By the end, the debate had coalesced around three options: investing around $1 trillion over ten years, offset by new revenue and some substantial reductions in Medicare and Medicaid spending; investing a slightly lower amount, in the neighborhood of $600 billion, which could be offset by more modest revenue increases and reductions in Medicare and Medicaid; or putting aside just $300 billion, offset mostly by changes to Medicare and Medicaid. A final decision wasn't made until Friday, February 13, as a deadline for setting the budget loomed. Rejecting the $1 trillion proposal, because the offsets it required seemed too severe, Obama went with the $600 billion option--$634 billion, to be precise. The sum wasn't enough to finance universal coverage; an actual package could cost $1 trillion, if not more, according to many estimates. But Obama decided simply to note that fact and promise to work with Congress on finding the extra money--in a nod to the fiscal concerns of Orszag and Summers. Strategically speaking, this approach was consistent with the widely accepted lesson of the health care battle of 1994--that the Clinton White House should have let Congress take more ownership over the process.
Even after the budget proposal was set in type--literally, since it had to be run through the Government Printing Office--one issue remained: the language in Obama's late February address to Congress. An early draft of the speech stated that Obama would seek health care reform "this year," which later became a phrase about not permitting "another year" to go by without health care reform. A subsequent draft contained a tiny but significant tweak: "another year" had somehow become "another presidential term." It's not clear who made the change or why, but, after some phone calls and messages, the words "another year" were restored.

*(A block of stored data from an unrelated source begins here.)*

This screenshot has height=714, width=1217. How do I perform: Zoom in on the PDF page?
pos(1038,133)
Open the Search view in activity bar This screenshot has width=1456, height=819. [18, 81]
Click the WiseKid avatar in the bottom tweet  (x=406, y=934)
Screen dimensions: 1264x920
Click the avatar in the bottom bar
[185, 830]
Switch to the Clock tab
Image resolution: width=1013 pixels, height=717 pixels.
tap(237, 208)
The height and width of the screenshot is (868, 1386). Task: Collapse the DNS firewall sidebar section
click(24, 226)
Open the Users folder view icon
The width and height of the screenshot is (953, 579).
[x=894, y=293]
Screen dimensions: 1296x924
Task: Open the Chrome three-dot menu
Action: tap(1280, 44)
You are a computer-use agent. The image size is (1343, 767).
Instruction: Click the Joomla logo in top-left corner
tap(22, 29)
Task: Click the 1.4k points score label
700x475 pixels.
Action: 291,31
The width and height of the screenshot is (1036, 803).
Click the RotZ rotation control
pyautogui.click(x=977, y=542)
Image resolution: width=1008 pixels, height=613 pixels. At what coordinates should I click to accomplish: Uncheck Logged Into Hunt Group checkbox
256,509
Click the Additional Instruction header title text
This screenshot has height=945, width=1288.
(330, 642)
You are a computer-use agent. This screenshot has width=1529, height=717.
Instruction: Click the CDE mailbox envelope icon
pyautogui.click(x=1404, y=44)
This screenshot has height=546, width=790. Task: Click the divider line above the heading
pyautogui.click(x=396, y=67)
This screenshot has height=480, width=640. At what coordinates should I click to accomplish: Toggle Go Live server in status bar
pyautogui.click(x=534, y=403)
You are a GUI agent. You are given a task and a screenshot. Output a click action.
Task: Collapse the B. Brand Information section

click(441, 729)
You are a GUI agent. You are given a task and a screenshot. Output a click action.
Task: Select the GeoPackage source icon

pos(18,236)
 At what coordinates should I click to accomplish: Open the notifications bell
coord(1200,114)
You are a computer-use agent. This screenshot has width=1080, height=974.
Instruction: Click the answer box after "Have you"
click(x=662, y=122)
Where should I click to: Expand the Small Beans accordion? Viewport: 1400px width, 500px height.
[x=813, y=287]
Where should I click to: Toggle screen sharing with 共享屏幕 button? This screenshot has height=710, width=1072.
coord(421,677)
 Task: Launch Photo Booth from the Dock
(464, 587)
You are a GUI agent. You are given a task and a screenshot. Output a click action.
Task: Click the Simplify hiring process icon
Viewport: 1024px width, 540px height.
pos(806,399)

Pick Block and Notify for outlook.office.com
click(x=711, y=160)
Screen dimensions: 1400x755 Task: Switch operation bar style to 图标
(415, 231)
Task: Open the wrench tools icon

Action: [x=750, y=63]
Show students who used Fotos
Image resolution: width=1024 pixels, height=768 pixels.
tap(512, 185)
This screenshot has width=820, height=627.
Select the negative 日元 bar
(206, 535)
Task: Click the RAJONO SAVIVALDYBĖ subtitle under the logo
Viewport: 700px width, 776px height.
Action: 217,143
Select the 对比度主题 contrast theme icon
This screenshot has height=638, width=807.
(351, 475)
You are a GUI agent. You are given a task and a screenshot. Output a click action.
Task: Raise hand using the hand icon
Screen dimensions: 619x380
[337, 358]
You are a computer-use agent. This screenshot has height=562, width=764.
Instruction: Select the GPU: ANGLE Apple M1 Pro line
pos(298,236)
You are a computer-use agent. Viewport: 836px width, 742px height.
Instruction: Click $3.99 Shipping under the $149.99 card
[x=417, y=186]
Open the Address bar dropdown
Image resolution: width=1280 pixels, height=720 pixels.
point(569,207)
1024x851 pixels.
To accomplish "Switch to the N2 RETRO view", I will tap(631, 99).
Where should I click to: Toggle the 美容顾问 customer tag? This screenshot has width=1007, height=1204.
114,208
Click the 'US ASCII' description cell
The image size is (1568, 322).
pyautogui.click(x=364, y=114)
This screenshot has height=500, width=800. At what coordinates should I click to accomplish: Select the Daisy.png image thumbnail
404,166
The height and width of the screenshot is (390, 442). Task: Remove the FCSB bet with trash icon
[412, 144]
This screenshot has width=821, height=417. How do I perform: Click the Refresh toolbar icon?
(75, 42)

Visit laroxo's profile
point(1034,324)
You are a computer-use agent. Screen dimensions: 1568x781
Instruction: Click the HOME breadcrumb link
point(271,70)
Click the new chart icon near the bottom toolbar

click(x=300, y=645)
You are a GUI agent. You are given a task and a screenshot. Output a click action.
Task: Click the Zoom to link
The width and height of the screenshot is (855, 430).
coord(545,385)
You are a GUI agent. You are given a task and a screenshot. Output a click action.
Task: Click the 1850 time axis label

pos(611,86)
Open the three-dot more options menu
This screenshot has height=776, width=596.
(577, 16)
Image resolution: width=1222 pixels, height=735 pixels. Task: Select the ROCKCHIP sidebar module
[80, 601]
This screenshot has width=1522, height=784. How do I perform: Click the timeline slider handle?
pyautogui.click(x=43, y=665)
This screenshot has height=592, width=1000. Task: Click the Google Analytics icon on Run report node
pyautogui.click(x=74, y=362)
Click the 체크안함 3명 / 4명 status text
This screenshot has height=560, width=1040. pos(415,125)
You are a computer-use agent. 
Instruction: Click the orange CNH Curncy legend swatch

Was all this the right decision? Only time will tell. As pleased as it has left advocates of health care reform--this writer included--there were defensible arguments for every option Obama's advisers presented. At a time when the economy is collapsing, perhaps Obama can't afford the distraction of such a major policy effort; at a time when the government is pumping out so much money for other priorities, perhaps it's foolish to incur a new obligation that, if carried out by the book, still may not pay for itself in under ten years. And, even if it makes sense to seek health care reform this year, Obama's decision to allocate health care money now could make the budget tougher to pass--inviting an extra political fight that might make reform even harder to achieve.
Whatever the fate of health care reform, though, the debate does tell us something about the way Obama plans to manage his presidency. Obama has long struck many observers as an extremely cautious politician, and his handling of the banking crisis and the economic stimulus bill has tended to reinforce that perception. The trajectory of the health care debate inside his administration, however, suggests that Obama is not always as cautious as he might seem. He can think big. He can take risks. And he can bring his advisers to him--rather than the other way around.